Copy, from the data below, every line that has "agent" in it.

---------- TASK INPUTS ----------

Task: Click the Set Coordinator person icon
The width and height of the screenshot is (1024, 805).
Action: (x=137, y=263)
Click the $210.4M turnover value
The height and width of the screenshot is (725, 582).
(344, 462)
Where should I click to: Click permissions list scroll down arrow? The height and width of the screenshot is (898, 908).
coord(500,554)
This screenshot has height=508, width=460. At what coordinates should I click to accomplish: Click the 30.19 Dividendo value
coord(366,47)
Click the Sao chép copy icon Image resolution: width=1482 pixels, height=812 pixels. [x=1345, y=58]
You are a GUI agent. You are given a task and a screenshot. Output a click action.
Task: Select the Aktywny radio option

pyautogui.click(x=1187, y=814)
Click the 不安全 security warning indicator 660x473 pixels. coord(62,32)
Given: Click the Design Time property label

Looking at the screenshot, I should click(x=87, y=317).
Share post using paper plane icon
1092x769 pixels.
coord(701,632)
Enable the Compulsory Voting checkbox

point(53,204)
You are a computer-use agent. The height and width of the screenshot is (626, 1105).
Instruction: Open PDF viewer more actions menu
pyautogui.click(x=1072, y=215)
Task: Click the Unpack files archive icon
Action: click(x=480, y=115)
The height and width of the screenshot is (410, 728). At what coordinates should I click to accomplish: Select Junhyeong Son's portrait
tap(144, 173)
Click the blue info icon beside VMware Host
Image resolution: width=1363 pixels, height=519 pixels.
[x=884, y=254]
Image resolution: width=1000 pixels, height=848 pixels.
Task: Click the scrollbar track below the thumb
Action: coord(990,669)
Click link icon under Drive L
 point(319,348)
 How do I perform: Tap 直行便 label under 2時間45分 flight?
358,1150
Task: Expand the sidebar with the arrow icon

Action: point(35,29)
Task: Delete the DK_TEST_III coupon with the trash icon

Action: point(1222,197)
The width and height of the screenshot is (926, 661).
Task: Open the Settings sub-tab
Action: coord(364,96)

----------

WRITTEN ANSWER
You are a GUI agent. You are given a task and a screenshot. Output a click action.
You are a computer-use agent. The height and width of the screenshot is (626, 1105).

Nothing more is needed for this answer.